Ехали бояре из Новгорода, -
продолжала жаловаться девчонка в притихшей столовой, -
Срубили ивушку под самый корешок...
Сделали из ивушки два весла,
Два весла, весельца, третью - лодочку.
Сели они в лодочку, поехали домой...
Стали они девицу выспрашивати:
Что же ты, девица, невесело сидишь?..
Теперь притихли и слонявшиеся по двору рабочие. По случаю воскресного
дня в цехах огней не было, на дворе, в рассуждении экономии, горел один
фонаришко. Небо было черное. В сплошных низких тучах.
Давно перестали драться те первые две работницы. Исцарапанные,
растерзанные, с кое-как подобранными под платок волосами, они сидели
рядышком на крылечке и тихонько всхлипывали.
Подозрительно посапывала и та, молодая, молчаливая, которую перестали
наконец корить за что-то, видно очень обидное и горестное, ее две старшие
подруги. И эти две, подруги ее старшие, тоже пригорюнились, слушали песню
их далекого детства, далекой и невозвратимой деревенской жизни. Отсюда, из
чадной грязи минделевского каторжного централа, та, прежняя безысходно
нищая деревенская жизнь казалась им невообразимо прекрасной, раздольной:
без штрафов, без мастеров и хожалых, от которых нет тебе спокою ни на
работе, ни после работы, даже ночью, без оглушающего стука машин, без грязи
и вони красок, без злой хлопчаткой пыли, без наглого, приставучего
фабричного жандарма. Далекая, невозвратимая деревенская жизнь с ясными
зорями, с самоцветными росами, с соловьями по далекой и быстролетной
девичьей весне!..
И вдруг там, в столовой, не стало тишины. Грянуло многоголосое,
нестройное и очень пьяное "ур-р-ра-а!". В столовую под руководством самого
господина табельщика Зосимы Лукича Африканова вкатили последний бочоночек
водки от неизбывных и отеческих щедрот господина Густава Минделя и
компания... Снова загремели по мокрым столам жестяные чайные кружки.
Веселие продолжалось.
Выскочила на двор Симка. Простоволосая, в пальтишке, накинутом не в
рукава, быстрая, разгоряченная, энергичная.
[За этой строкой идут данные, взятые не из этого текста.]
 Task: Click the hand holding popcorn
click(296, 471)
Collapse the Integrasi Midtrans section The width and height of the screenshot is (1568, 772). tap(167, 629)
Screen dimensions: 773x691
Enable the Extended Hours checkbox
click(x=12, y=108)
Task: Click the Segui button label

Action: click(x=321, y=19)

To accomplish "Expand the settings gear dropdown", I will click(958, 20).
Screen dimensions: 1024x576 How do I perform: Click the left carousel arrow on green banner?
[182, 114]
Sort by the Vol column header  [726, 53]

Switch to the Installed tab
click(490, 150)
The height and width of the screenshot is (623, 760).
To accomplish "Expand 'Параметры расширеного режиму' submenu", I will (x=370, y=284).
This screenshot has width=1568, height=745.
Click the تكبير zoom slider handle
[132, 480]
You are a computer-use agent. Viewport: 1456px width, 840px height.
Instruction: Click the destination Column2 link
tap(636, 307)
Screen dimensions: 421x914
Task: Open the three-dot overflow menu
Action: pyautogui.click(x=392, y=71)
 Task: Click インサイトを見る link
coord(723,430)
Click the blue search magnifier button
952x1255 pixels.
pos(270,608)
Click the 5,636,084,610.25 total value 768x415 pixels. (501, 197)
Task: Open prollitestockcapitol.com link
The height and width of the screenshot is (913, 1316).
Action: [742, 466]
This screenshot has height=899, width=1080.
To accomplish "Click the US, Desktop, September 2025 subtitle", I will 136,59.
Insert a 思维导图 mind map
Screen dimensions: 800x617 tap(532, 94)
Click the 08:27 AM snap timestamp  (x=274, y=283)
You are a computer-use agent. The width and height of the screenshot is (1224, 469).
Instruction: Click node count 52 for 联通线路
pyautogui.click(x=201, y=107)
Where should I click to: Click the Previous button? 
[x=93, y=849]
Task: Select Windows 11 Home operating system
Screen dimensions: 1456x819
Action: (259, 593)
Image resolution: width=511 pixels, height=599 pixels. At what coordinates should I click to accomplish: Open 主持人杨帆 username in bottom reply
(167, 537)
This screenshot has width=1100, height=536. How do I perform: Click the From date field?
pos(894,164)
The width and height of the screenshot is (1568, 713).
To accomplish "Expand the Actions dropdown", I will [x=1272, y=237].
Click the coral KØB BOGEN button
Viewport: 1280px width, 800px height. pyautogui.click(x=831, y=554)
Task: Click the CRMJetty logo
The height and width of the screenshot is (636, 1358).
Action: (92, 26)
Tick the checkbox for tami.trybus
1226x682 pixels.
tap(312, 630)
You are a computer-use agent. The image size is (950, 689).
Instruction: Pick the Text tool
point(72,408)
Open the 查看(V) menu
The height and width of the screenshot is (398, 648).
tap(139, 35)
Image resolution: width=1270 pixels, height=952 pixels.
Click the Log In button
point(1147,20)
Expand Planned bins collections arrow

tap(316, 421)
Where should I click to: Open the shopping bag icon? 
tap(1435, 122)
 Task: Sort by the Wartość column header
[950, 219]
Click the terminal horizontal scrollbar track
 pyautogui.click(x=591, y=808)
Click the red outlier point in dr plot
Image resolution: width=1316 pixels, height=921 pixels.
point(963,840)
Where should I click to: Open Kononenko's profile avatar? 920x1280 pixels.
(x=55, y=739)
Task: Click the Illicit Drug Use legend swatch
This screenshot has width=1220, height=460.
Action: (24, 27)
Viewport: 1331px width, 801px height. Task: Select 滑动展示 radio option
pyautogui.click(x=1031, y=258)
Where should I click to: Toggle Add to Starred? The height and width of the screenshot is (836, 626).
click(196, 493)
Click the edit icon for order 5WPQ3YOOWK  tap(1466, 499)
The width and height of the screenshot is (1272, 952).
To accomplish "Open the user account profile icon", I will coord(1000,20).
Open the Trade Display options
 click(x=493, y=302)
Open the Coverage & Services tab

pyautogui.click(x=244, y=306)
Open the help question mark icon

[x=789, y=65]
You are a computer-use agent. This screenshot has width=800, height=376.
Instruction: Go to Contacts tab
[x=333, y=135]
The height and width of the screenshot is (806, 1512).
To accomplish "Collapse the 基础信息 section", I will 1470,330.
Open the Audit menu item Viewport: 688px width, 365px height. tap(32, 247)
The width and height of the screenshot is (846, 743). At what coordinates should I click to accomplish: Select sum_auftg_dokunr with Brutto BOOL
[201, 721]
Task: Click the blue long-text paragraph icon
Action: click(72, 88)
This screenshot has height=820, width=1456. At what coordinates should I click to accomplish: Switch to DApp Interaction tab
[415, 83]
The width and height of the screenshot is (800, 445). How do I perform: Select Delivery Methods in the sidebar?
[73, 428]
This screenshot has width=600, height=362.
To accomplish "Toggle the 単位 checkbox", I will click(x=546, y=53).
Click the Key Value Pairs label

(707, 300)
- Сим, а Сим! - тихо и как-то с несвойственной ему робостью окликнул
ее Фадейкин. - Подь сюда! Сима нехотя подошла. Стеснялась Антошина.
- Это Сима, - представил Фадейкин девушку своему новому приятелю. - А
это мой друг, Егором звать. Фамилия ему Антошин, Егор Антошин... Я тебе о
нем говорил...
Симе, видно, было и совестно и любопытно. Она метнула на него быстрый
взгляд. На дворе было уже изрядно темно, и вряд ли она могла хорошо
разглядеть Антошина.
С минуту длилось молчание.
- А здорово вы, Сима, старушек спасали! - нашелся наконец Антошин.
Должно быть, Симе вспомнилось что-то смешное. Она прыснула, деликатно
прикрыв рот кончиком платка.
- Простудишься! - сказал ей Фадейкин. - Надень в рукава, застегнись.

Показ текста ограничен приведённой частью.